Ms. Casey says Yale New Haven Hospital is on an 18-month flash-free streak, thanks in part to staff incentives for reducing the incidence of flash sterilization. She says surgeons who show up with their own instrument trays and expect staff to flash them are a special challenge. Her policy: "If we can't duplicate it, give it to us the day before so we can autoclave it, or else we'll move the case back."
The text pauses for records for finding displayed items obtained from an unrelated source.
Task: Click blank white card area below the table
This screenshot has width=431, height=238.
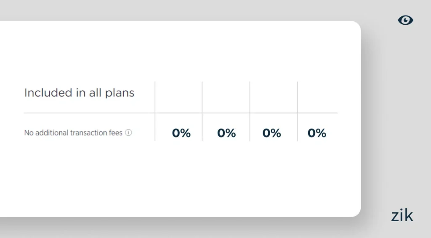Action: coord(181,181)
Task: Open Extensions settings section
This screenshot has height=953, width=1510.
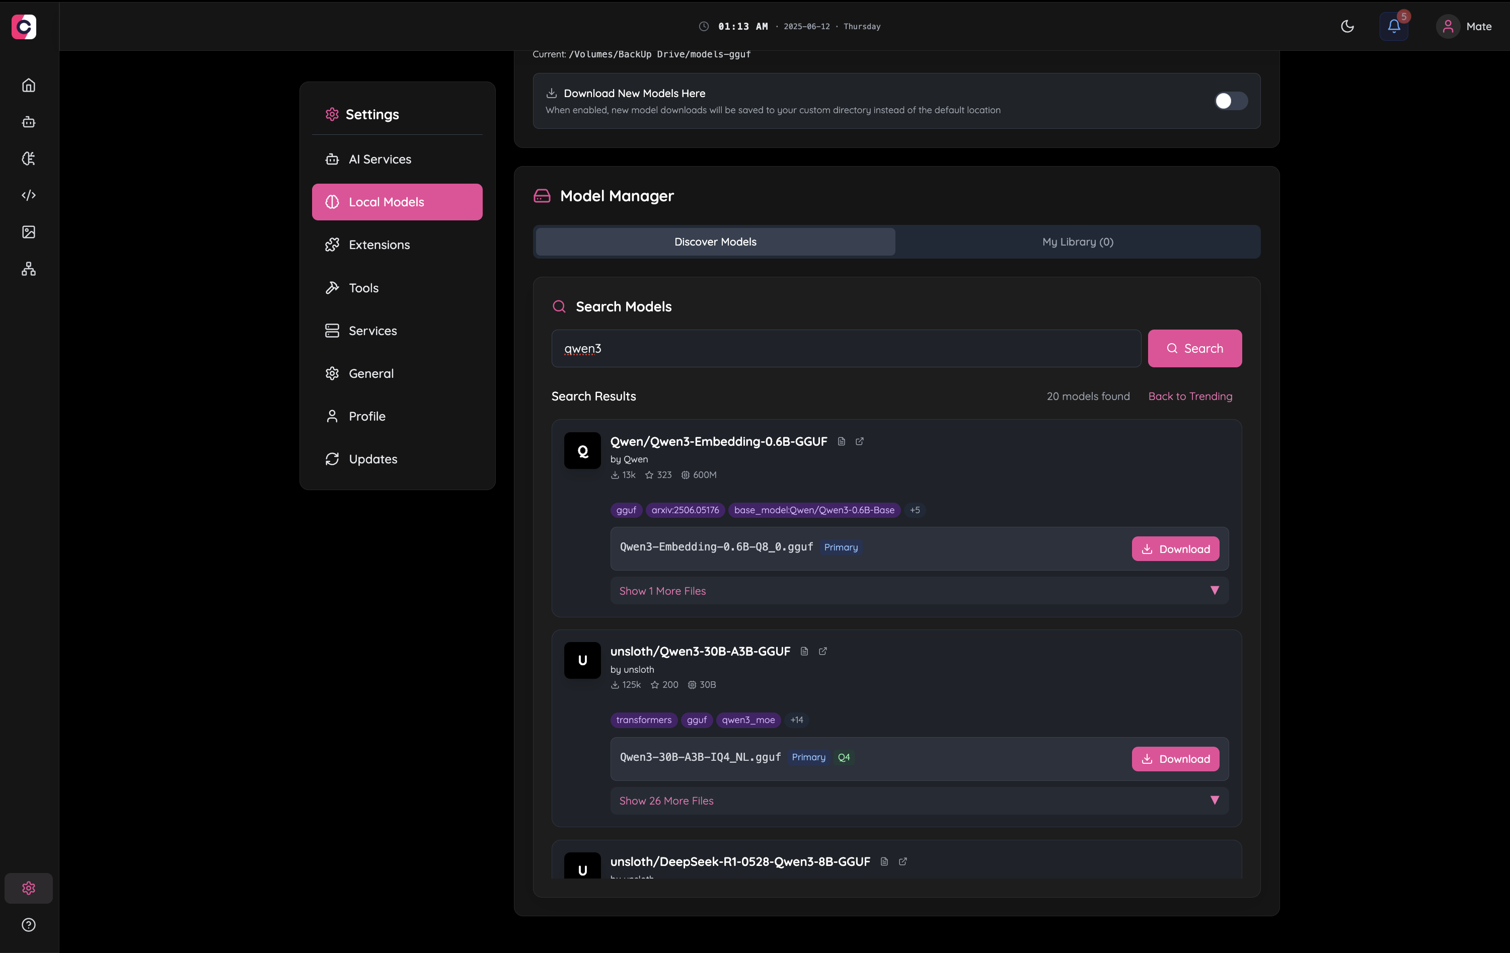Action: pyautogui.click(x=379, y=245)
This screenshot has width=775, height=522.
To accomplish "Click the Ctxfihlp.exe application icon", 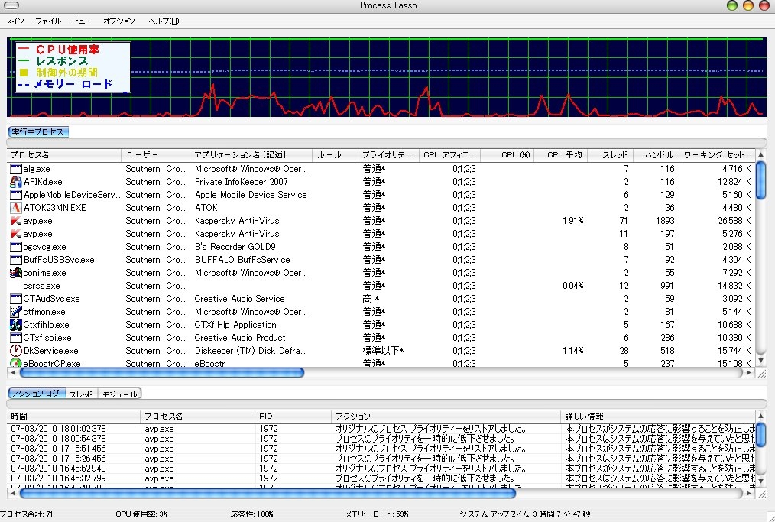I will pos(15,325).
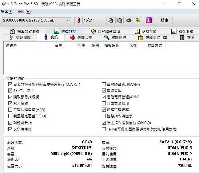
Task: Click the 檔案系統 column header
Action: click(x=111, y=45)
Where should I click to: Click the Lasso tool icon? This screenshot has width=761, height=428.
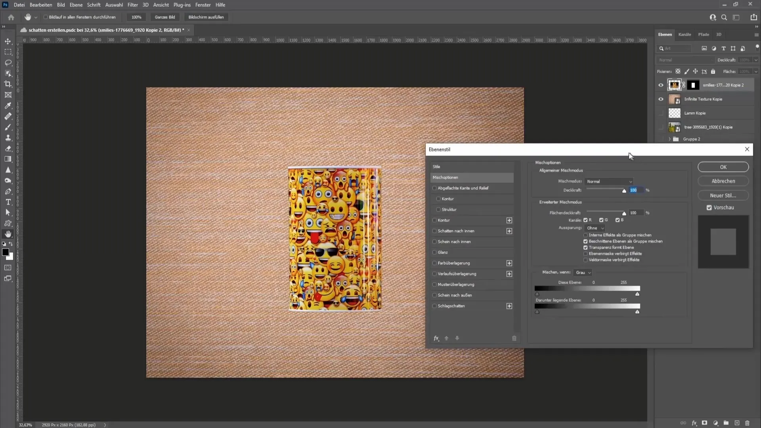8,62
The surgical schedule is a good place to look if you want to reduce the incidence of flashing, says Ms. Casey. Look at the items you routinely flash and see if you can juggle the schedule to avoid having to do so. For example, instead of doing shoulder and knee cases back-to-back, can you alternate between the procedures to give your processing techs time to sterilize the instruments?

Ms. Casey's surgeons objected to the concept at first, but she repeatedly hammered home the reason behind the case juggling. "Routine flashing is not an acceptable practice," she told them. "We're all here for the same mission: Anything we can do to avoid an infection in a patient is the best practice."